(Items about locating elements on screens)
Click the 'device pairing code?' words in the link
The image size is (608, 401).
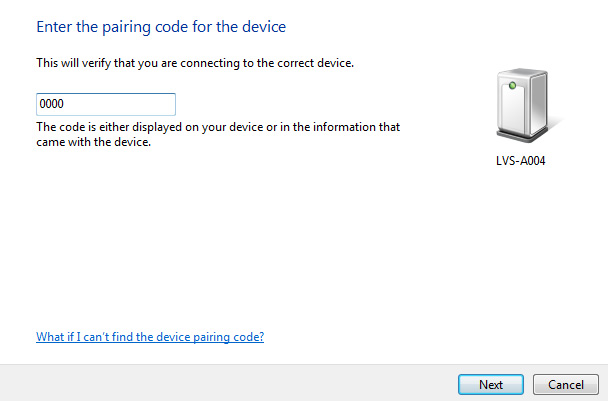pyautogui.click(x=210, y=337)
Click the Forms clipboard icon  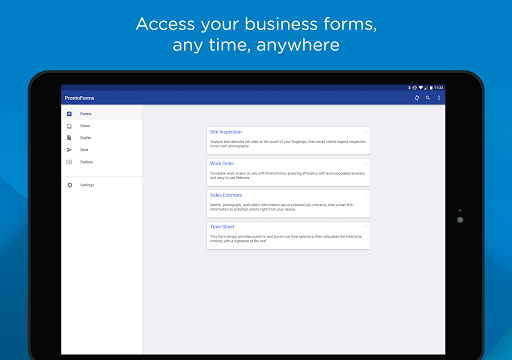click(69, 114)
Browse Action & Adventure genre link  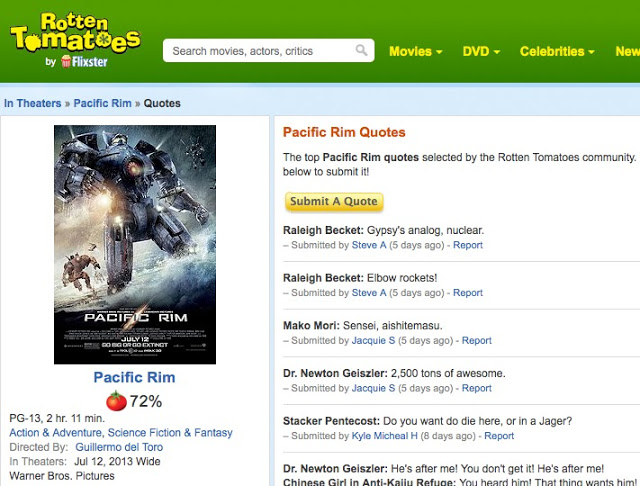tap(60, 433)
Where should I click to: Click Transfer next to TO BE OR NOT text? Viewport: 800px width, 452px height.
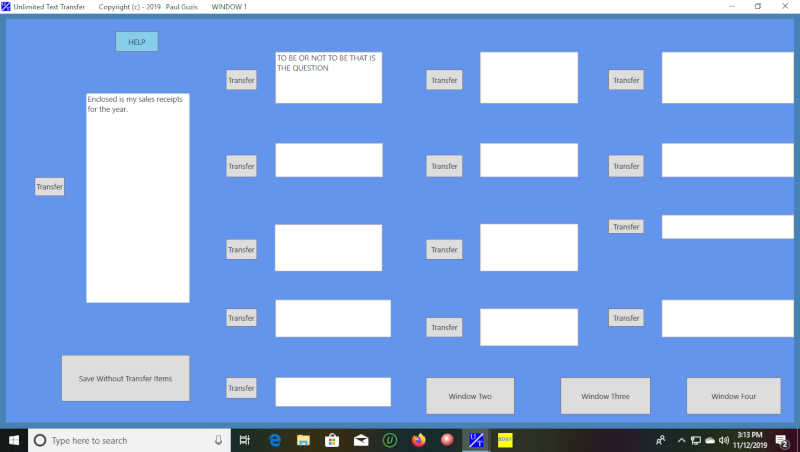pos(241,80)
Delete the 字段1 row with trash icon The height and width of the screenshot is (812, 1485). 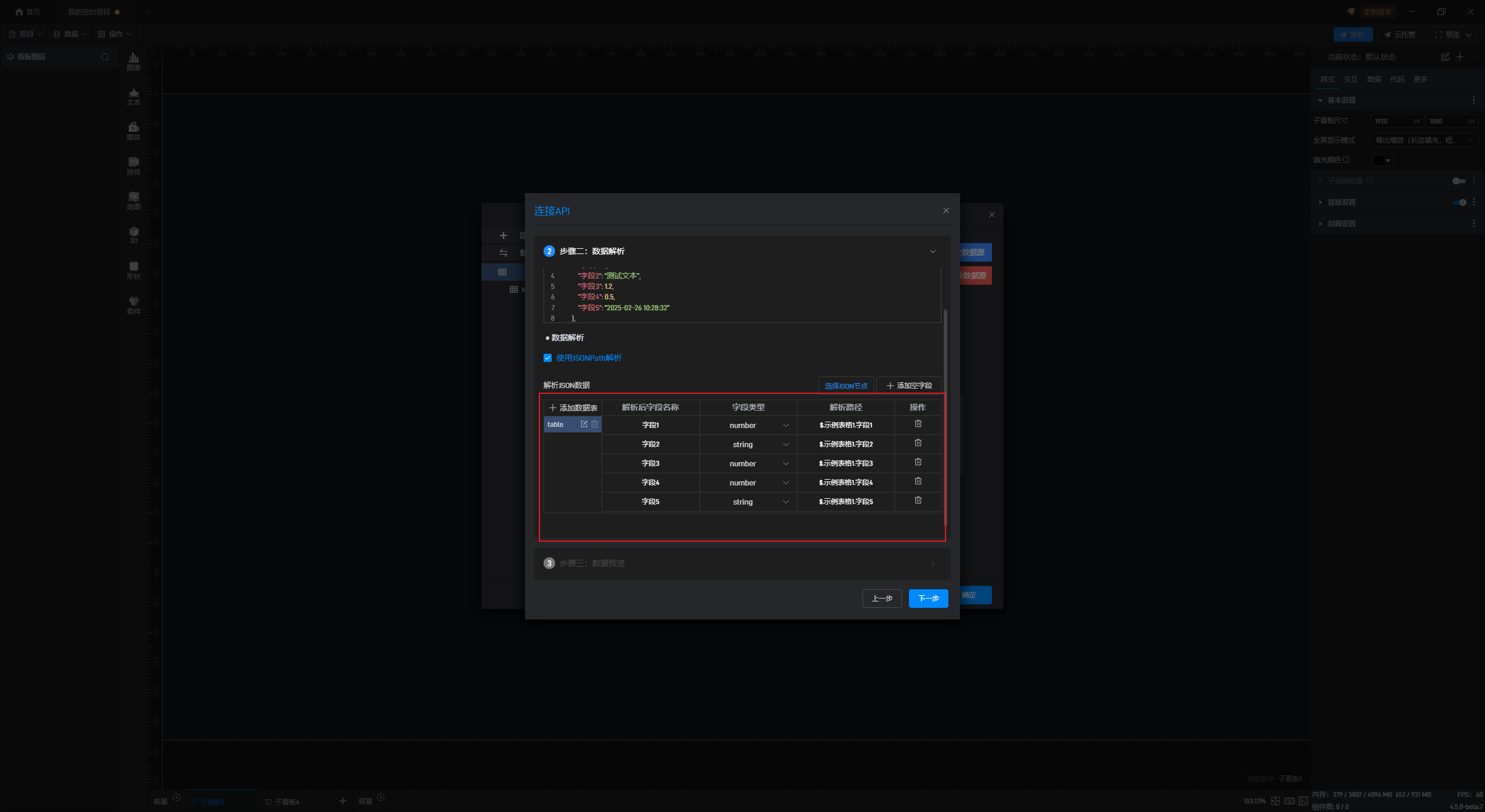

• [Problem to work on] Could you format the lines from the one containing "Where should I" through the end of the items, both included, as a Markdown table with the columns Number and Item line, skipping blank lines and leaving out the pictures?

• [Response to the task]
| Number | Item line |
|---|---|
| 1 | Where should I click to: Click Transfer next to TO BE OR NOT text? Viewport: 800px width, 452px height. |
| 2 | pos(241,80) |
| 3 | Delete the 字段1 row with trash icon The height and width of the screenshot is (812, 1485).  |